Now resolve the force F:
1. F Cos \theta along vertically downward direction (-Y)
2. F sin \theta along +X direction

Moment about point A = F Cos \theta. b + F sin \theta. h
(clock wise rotation is taken as positive)

Now calculate the value of \theta for which the moment will be maximum.

 

[wannawin]

Moment about point A should be maximum to produce maximum strain to the body (okay)

Now resolve the force F:
1. F Cos \theta along vertically downward direction (-Y)
2. F sin \theta along +X direction

Moment about point A = F Cos \theta. b + F sin \theta. h
(clock wise rotation is taken as positive)

Now calculate the value of \theta for which the moment will be maximum.

I was able to get that far, but I'm just having trouble with finding that value for \theta. The way it is right now I can't see any way forward other than just factoring out the F...but that doesn't get me any closer.

 

[nvn]

wannawin: Do you currently use calculus in this course? Or no calculus yet?

 

[wannawin]

wannawin: Do you currently use calculus in this course? Or no calculus yet?

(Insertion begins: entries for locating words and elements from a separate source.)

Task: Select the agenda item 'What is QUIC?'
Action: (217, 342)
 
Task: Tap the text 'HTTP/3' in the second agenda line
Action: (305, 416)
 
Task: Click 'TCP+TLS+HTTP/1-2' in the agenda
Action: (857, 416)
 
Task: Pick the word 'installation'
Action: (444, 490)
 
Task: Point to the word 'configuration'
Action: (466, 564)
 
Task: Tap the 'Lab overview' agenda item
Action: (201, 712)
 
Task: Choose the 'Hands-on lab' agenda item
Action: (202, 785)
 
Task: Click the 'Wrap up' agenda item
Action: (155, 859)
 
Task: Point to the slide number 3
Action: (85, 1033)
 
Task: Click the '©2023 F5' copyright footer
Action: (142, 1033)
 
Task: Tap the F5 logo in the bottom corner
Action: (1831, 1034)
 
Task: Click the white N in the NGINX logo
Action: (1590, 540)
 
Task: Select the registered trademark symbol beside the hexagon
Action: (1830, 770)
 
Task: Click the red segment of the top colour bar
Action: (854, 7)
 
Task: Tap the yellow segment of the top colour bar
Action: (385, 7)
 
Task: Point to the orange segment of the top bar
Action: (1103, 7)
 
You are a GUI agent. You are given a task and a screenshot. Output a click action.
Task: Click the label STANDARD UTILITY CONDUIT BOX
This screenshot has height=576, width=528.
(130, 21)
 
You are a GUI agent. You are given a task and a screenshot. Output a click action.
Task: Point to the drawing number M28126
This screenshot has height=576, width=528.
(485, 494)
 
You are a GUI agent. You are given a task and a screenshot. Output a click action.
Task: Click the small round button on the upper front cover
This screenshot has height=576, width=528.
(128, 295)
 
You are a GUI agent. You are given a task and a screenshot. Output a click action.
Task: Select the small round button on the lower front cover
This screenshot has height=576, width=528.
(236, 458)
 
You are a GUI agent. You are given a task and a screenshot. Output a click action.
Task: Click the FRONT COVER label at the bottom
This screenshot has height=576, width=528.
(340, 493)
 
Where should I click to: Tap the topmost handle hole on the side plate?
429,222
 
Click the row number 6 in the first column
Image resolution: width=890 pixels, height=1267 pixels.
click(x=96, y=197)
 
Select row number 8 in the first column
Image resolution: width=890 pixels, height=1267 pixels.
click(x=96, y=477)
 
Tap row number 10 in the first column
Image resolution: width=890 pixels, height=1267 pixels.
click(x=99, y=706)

We don't use it in the course, but it did cross my mind to take a look at the first derivative and go from there. I guess that's looking more and more like the way to go.

 

[nvn]

wannawin: You might be able to do it without calculus. Perhaps think of it this way (without calculus). Any component of F toward or away from point A causes no harm. Use that concept to figure out what is the worst direction for force F.

 

[snshusat161]

oh there's another way to solve this problem very easily

Resolve the force in such a way that it's one component passes through point A. For that you need to find an angle. Since b and h are given, you can do it easily.

 

[snshusat161]

Answer: tan \theta = b/h. If b and h will be equal you'll get \theta = 45 degree but that's not given, I think.

 

[nvn]

snshusat161: Did you know, we are not allowed to solve the problems for the student. The powers that be only allow us to check math, and occasionally give small hints. Also, your answer is incorrect.

 

[snshusat161]

we don't have to give complete solution. I had only given answer for the problem. I had not solved the whole problem for him. I solved it in my notebook and I myself is in first semester so I'm trying to solve this question along with him sharing my some thoughts and accepting some thoughts from him. It's known as group learning.